Soccer (or football as it is more commonly referred to outside of the United States) is the most popular sport in the world.  More...

Terminology:

David Beckham:  Famous British soccer player.  Married to Posh Spice, Beckham is a tabloid sensation as well as a renown goal-scorer and former captain of the English World Cup team.

Own Goal: When a player accidentally scores on his own team.

MLS: Major League Soccer, a soccer league established in America to mirror the other major leagues in basketball, football, baseball, and hockey.

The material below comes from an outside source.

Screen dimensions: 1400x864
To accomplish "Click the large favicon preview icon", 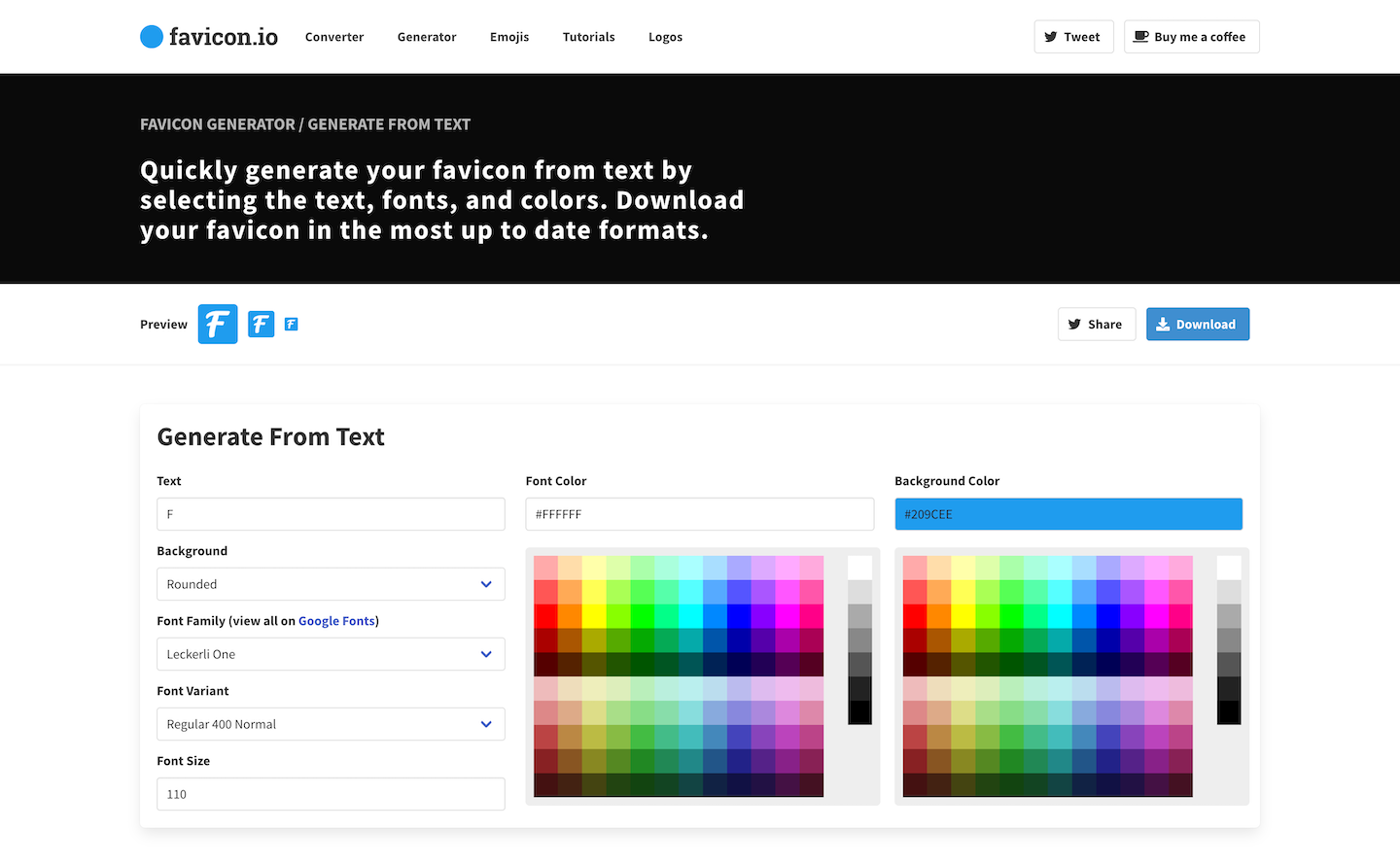I will (218, 324).
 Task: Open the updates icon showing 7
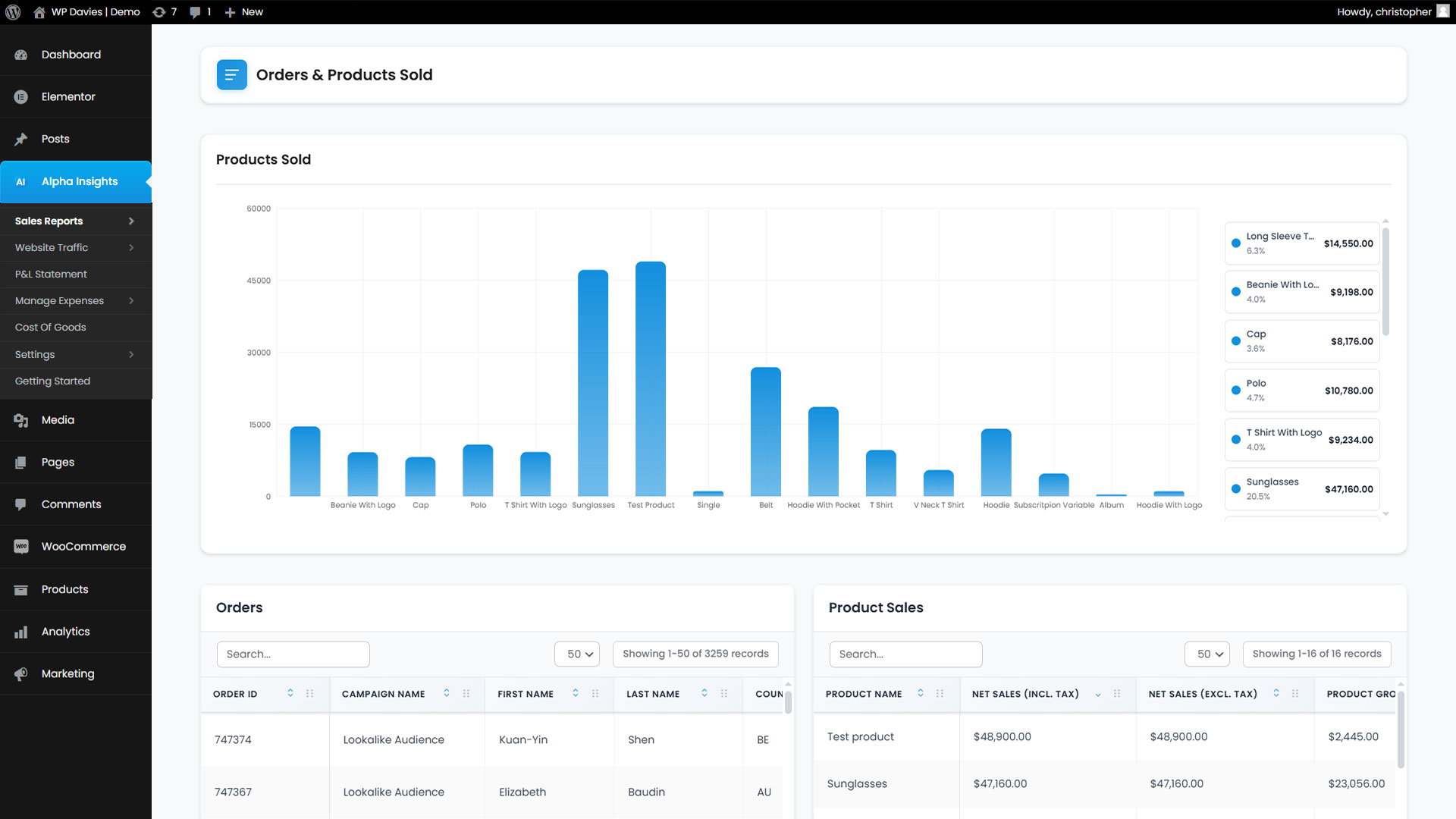pyautogui.click(x=159, y=12)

Direct kick, Indirect Kick: Both are free kicks awarded for fouls.  Direct kicks may be struck directly into the goal whereas an indirect kick must be touched by another offensive player before shooting on goal.
 
Penalty Kick: A one-on-one style free kick between goal keeper and shooter, given for egregious fouls in the penalty box.  Also used as part of a penalty shoot out to decide tied matches after extra time.
 
Offside: offside is called when an offensive player, or attacking player, is passed the ball and there are not at least two opponents between him or her and the goal line. Usually, these are the goalkeeper and one other defender, but not necessarily.  Offside is judged when the ball is struck and attackers that are even with the second to last defender are onside.  This makes offside the most controversial rule in soccer because its usually a close call and can decide goals and games.
 
Red Card/Yellow Card: To be “booked” with a yellow card means you have committed a particularly egregious foul.  A red card means the player is ejected and his team must play shorthanded , as they cannot replace him. Two yellow cards in a single game equal a red and the player is sent off.
 
Striker: A Striker, forward, or attacking player is one whose primary purpose or role on the team is attacking the opponents goal with the intention to score.  Generally, strikers rarely defend and are on the receiving end of passes and crosses.  Their strength is usually their shooting ability or penchant for eluding defenders enroute to goal.  Strikers are well known players because they score the majority of goals.
 
4-4-2:  Terminology for team playing formations. 4-4-2 means four defenders, four midfielders and two forwards.
 
FIFA: FIFA (Fédération Internationale de Football Association) is the international recognized governing body of soccer.  Designed to codify a common set of rules for international play, FIFA has overseen, organized, and promoted the sport for over 100 years.  FIFA is responsible for creating and running the FIFA World Cup, tallying world rankings, certifying officials, and approving rule changes.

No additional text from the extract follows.